Nessun’altra pellicola della grande casa di produzione anglo-americana è in grado di scatenare un tale senso di squilibrio, imprimendo davanti agli occhi dello spettatore un corteo di personaggi le cui apparizioni, sebbene quasi sfuggenti, risultino talmente intense e disturbanti.
E sono proprio questi personaggi, così paradossalmente “abbozzati”, ma dotati di un impatto visivo (e uditivo) immenso – incredibile come si muovano, i movimenti che compiono sono così esasperati da dare alla testa, giuro, fate caso a come quel fottuto coniglio sbatta le zampe, è diabolico – che fungono da motore dell’azione, da elementi preponderanti per la riuscita del film.

Disney crea un capolavoro senza tempo, una favola tetra, elegante, divertente e delirante, che si rivela manifestamente – e senza il minimo tentativo di nasconderlo – come un racconto proverbialmente psichedelico e allucinogeno, intento a scavare nei meandri più reconditi della mente umana.

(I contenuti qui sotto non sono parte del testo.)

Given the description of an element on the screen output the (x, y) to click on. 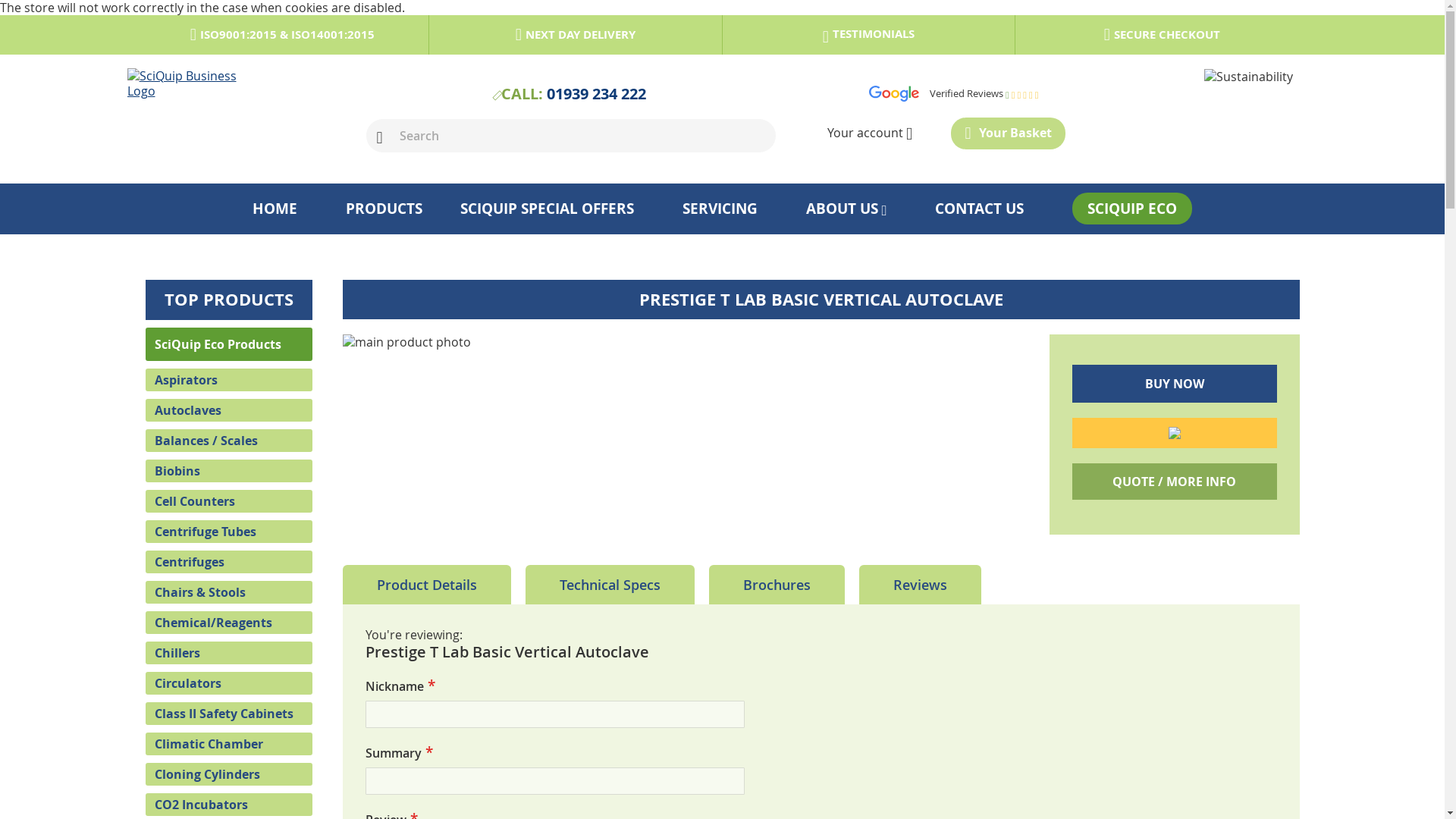
01939 234 222 (596, 93)
Your Basket (1007, 133)
PRODUCTS (380, 208)
Verified Reviews (954, 93)
BUY NOW (1173, 383)
HOME (275, 208)
SciQuip Business Logo (184, 82)
Given the description of an element on the screen output the (x, y) to click on. 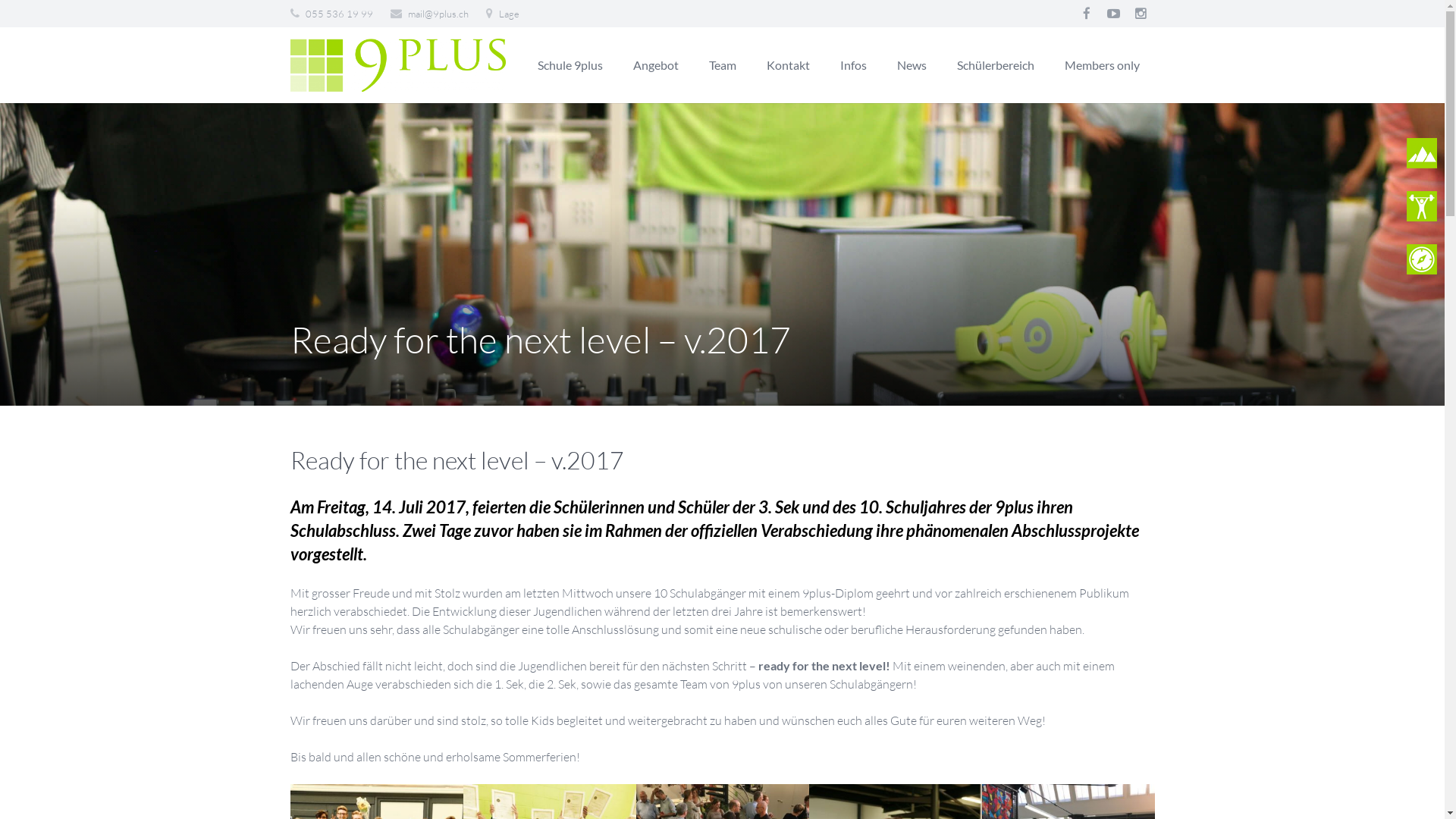
News Element type: text (911, 65)
Team Element type: text (721, 65)
Members only Element type: text (1101, 65)
055 536 19 99 Element type: text (338, 13)
Infos Element type: text (853, 65)
Kontakt Element type: text (787, 65)
Lage Element type: text (508, 13)
mail@9plus.ch Element type: text (437, 13)
Angebot Element type: text (655, 65)
Schule 9plus Element type: text (569, 65)
Given the description of an element on the screen output the (x, y) to click on. 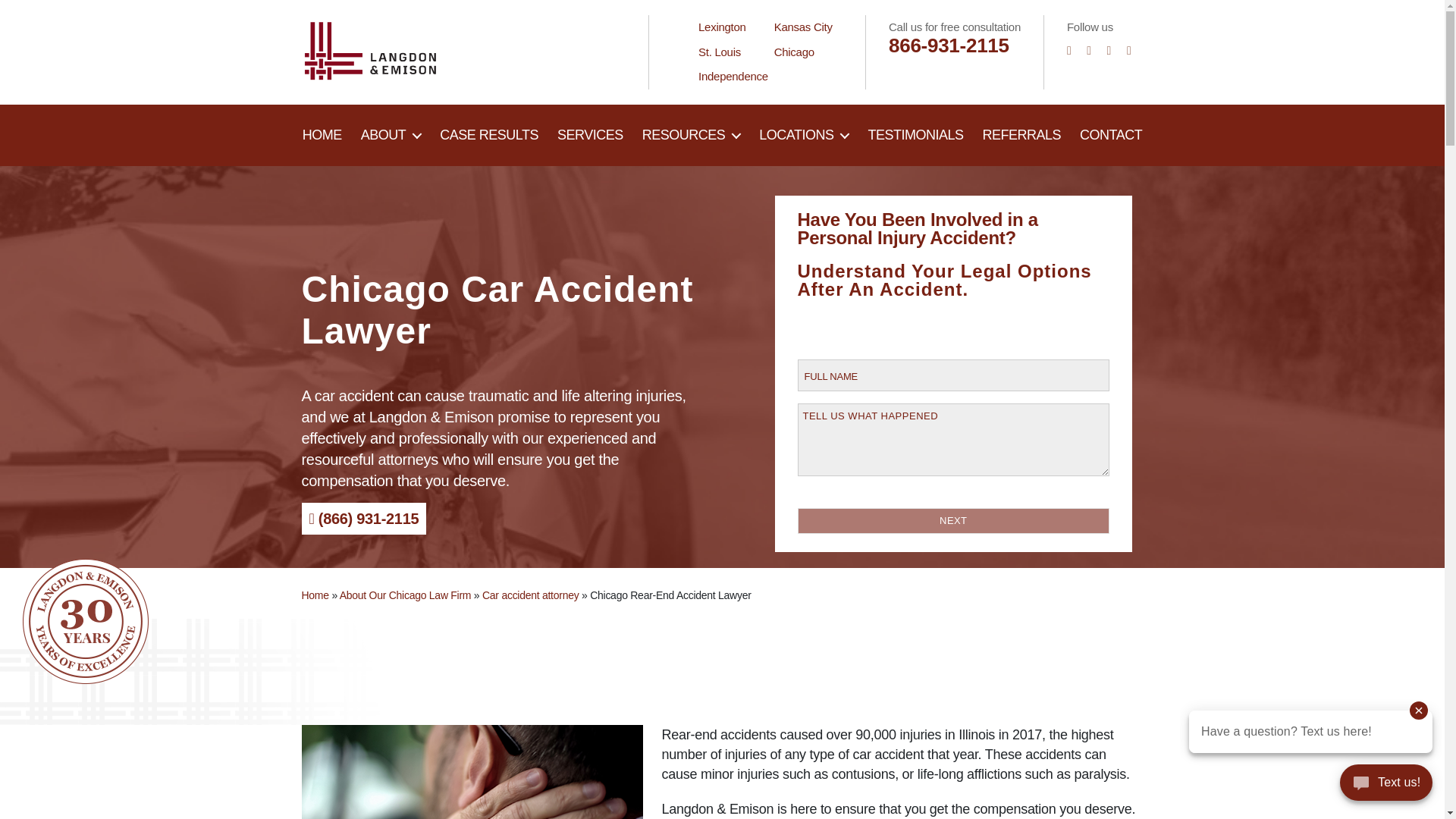
HOME (322, 135)
Kansas City (803, 26)
CASE RESULTS (488, 135)
Case Results (488, 135)
St. Louis (719, 51)
About (391, 135)
Independence (733, 75)
Lexington (721, 26)
Services (590, 135)
ABOUT (391, 135)
RESOURCES (691, 135)
Next (953, 520)
LOCATIONS (803, 135)
SERVICES (590, 135)
Resources (691, 135)
Given the description of an element on the screen output the (x, y) to click on. 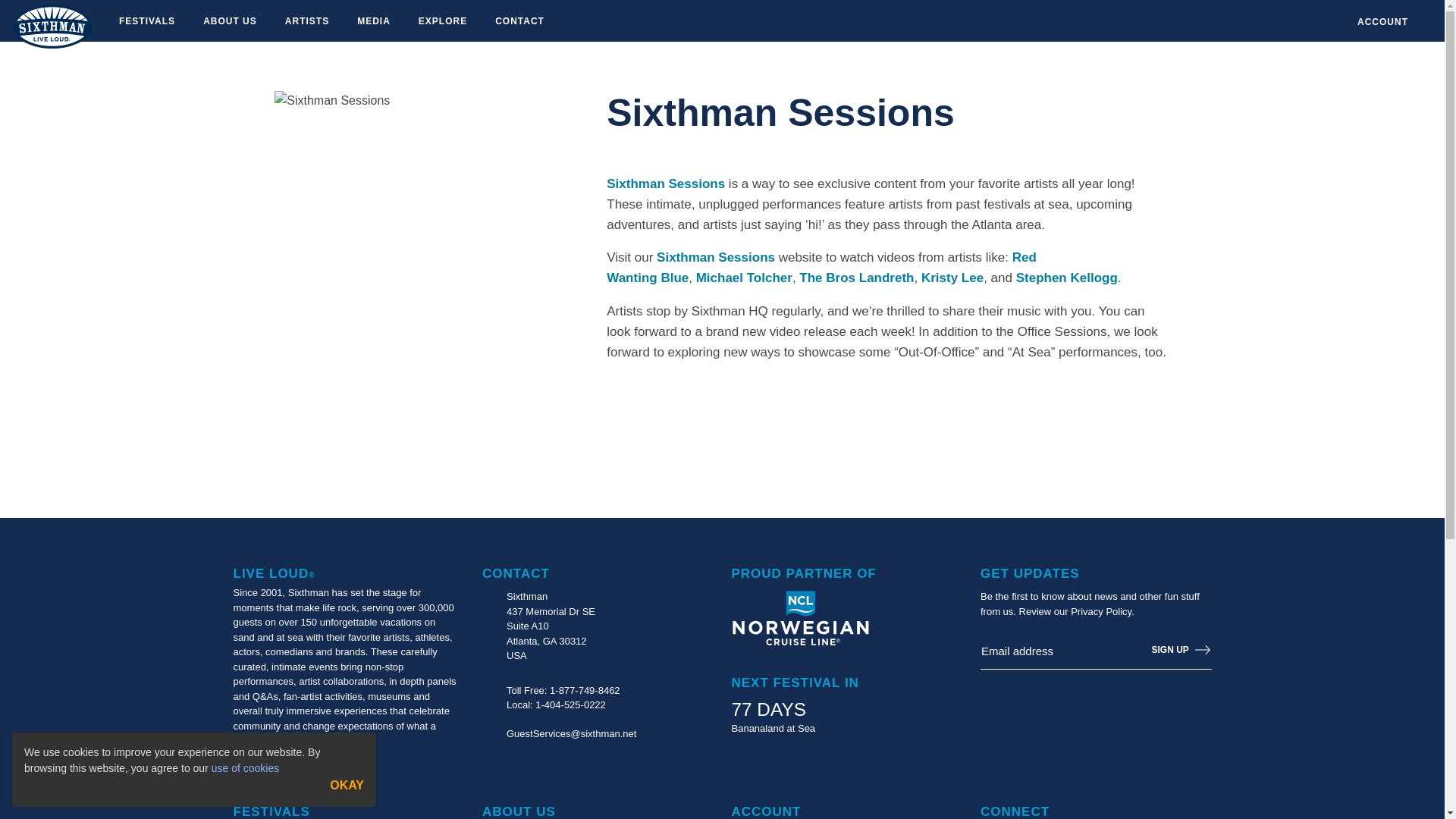
Bananaland at Sea (772, 727)
Norwegian Cruise Line (799, 618)
Sixthman (52, 25)
Given the description of an element on the screen output the (x, y) to click on. 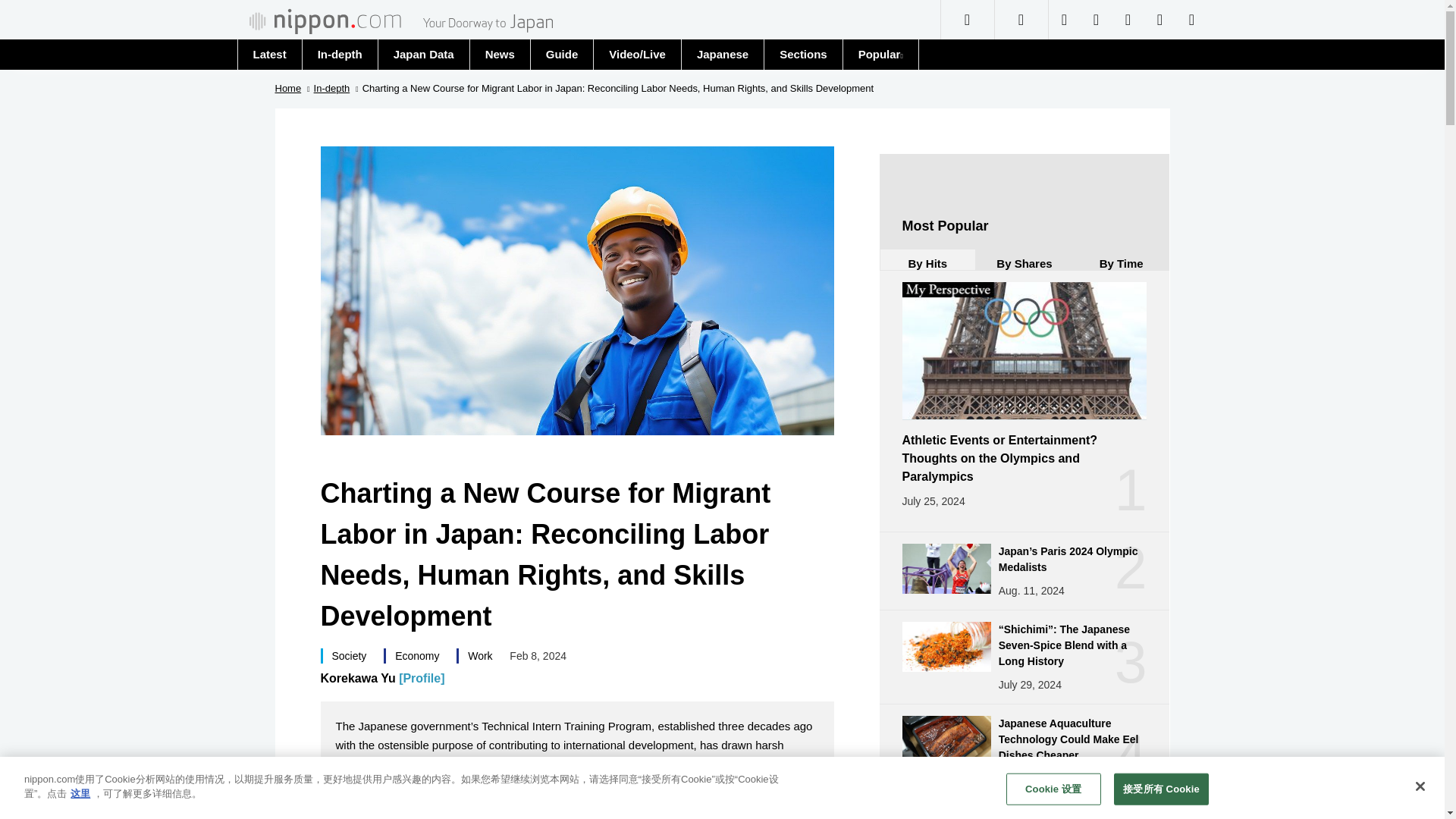
In-depth (339, 54)
News (499, 53)
Guide (560, 54)
Japanese (721, 54)
Latest (268, 54)
Japan Data (422, 54)
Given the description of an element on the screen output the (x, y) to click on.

Non saprei cos’altro dire su ‘sto film per squilibrati, se non che è una settimana che mi riguardo su YouTube la scena dei due matti che bevono il tè: la linguetta che fuoriesce dalla bocca del Cappellaio, le orecchie del Leprotto che roteano armoniosamente fra di loro, gli occhi spiritati, la simbiotica demenza dei due. Signori, queste scene non possono essere dimenticate. Trascendono la realtà terrena per stagliarsi direttamente nel pianeta dei mongoloidi.
Walt Disney era un po’ cattivo, lo sanno tutti che infarciva i suoi film di messaggi subliminali contenenti “cazzi giganteschi” e radiose “tette all’aria”, ma qui ha sorpassato ogni limite; facendo leva sul suo virtuosismo, ci ha semplicemente rincoglioniti tutti. Ed è per questo che lo ringrazio calorosamente.
Ps: prima dell’inserimento del VHS nel lettore è consigliato usufruire della sostanza illecita CANNABIS. La suddetta, se fumata, renderà i vostri neuroni ancora più vogliosi di avventurarsi in questo estatico trip.
Ps (2): consiglio di recuperarsi questo simpatico corto, la cui idea originale risale al 1945, ma che verrà portato a termine soltanto nel 2003. La sceneggiatura primigenia e buona parte dei disegni sono frutto di un’antica collaborazione fra Salvador Dalì e Walt Disney. Posso azzardare che anche qui, a livello di squilibrio surreale, non siamo messi poi così male.